En la fase 4 o nueva normalidad, la distancia social será de un metro y medio. Iba a ser de dos metros, como pone en todos los carteles pegados en las puertas de las farmacias, de los colegios y en las marquesinas del autobús, en los anuncios de las administraciones por tierra, mar y aire y hasta en el BOE. Pero Ciudadanos ha entrado en la negociación, y ha conseguido rebajarla para dar oxígeno y aforo a bares, restaurantes y tiendas, y de paso reivindicarse como bisagra indispensable para la gobernabilidad. Una, que tiene la suspicacia adormecida por los meses de confinamiento, pensaba que la distancia social que va a contribuir a mantener a raya el coronavirus y a evitar rebrotes se concretaría en un cónclave de sabios y con sesudos informes, cuan fórmula irrefutable. Un par de científicos, dos docenas de médicas y enfermeros, otro puñado de matemáticos armados de algoritmos y presidiendo la sala en inefable Fernando Simón, con su corte de epidemiólogos. Pues no. La cosa se ha parecido más a la famosa escena de La loca historia del mundo de Mel Brooks, cuando a Moisés se le cae una de las tablas de la ley y los 15 mandamientos ordenados por Dios se quedan en 10. Una subasta política en la antesala del despacho del fontanero de turno de Moncloa le ha quitado una cuarta parte a la distancia social en una puja que ha ganado la formación de Inés Arrimadas. Si se llegan a necesitar más votos, la distancia de seguridad se queda en veinte centímetros o en prohibir los besos con lengua.

El Gobierno ha explicado además que la actitud que ha de regir esta nueva normalidad es la responsabilidad. La personal y la colectiva. No sé yo si fiar la salud de mis hijos a la responsabilidad ajena. Brilló por su ausencia hace quince días, cuando la ultraderecha convocó una manifestación en coche para pedir la dimisión del gabinete de Pedro Sánchez. El despliegue motorizado mereció la crítica por el riesgo que suponía organizar una aglomeración en plena pandemia. Pero volvió a brillar por su ausencia la semana pasada, cuando cientos de personas se concentraron para clamar contra el racismo, haciéndose eco de las protestas de los afroamericanos contra el asesinato policial de un hombre en Minneapolis.
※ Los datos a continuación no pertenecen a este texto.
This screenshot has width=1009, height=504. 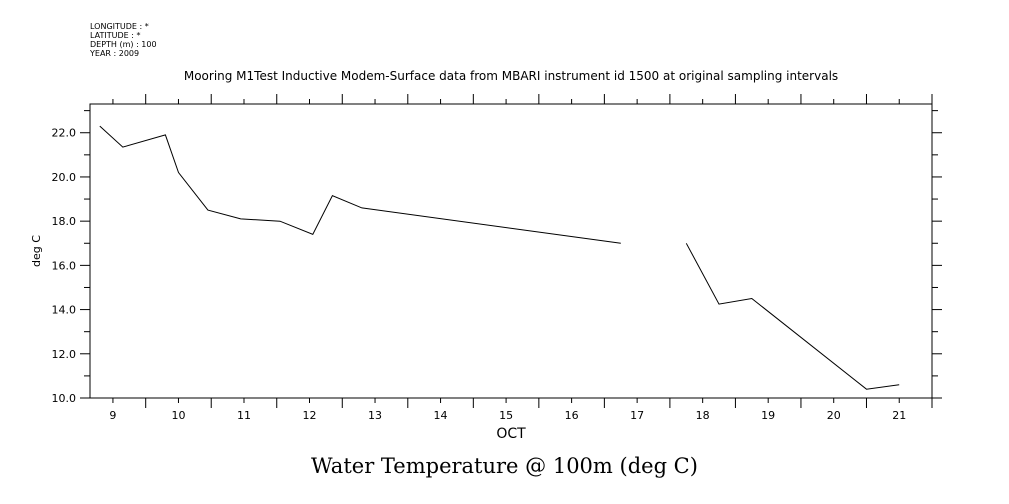 What do you see at coordinates (572, 416) in the screenshot?
I see `x-tick-label: 16` at bounding box center [572, 416].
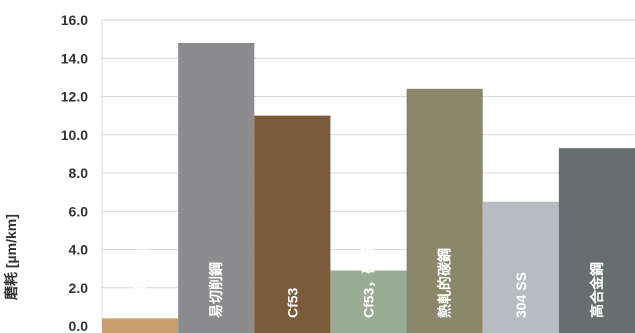 This screenshot has height=333, width=635. What do you see at coordinates (445, 283) in the screenshot?
I see `bar-category-label: 熱軋的碳鋼` at bounding box center [445, 283].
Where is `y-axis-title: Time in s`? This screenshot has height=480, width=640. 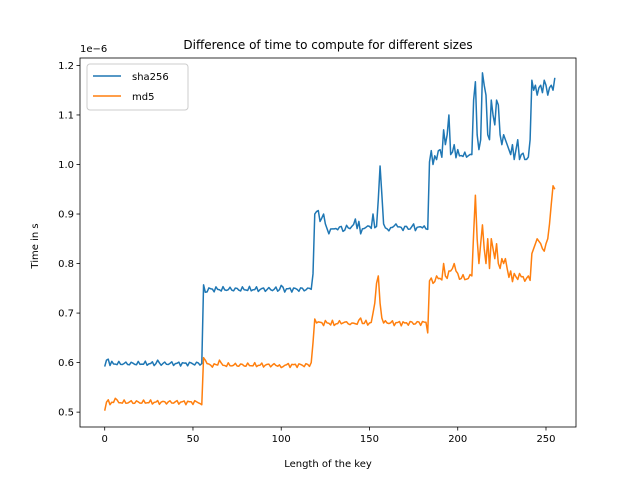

En esta ocasión, partidos que forman parte de gobiernos locales y nacionales jalearon la reunión masiva porque su fin les parecía justo. La ley del embudo, lo ancho para mí y lo estrecho para ti, se abre paso en todas las normalidades, viejas y nuevas. Uno de los ejemplos más lamentables lo dio el portavoz de Podemos en el Congreso, Pablo Echenique, que el domingo escribió: "No sé si tocaba ahora, pero sí sé que los que hoy os habéis manifestado contra el racismo habéis intentado tener el máximo cuidado posible. Y lo sé porque no compro el 'eslomismo'. La diferencia se llama decencia". No hace falta recordarle a él, que es científico del CSIC, que el virus infectó igual a los asistentes al Congreso de Vox de Vistalegre y a la ministra de Igualdad Irene Montero. Sería una hipótesis arriesgada sostener que el virus discriminó a sus víctimas por la decencia de sus pensamientos, pero lo puede comprobar con experimentos si la agitprop le deja tiempo. La cosa es que nos habían dicho que no nos juntáramos más de 15 personas, pero igual eran 1.500, como los dos metros de distancia social van a ser metro y medio.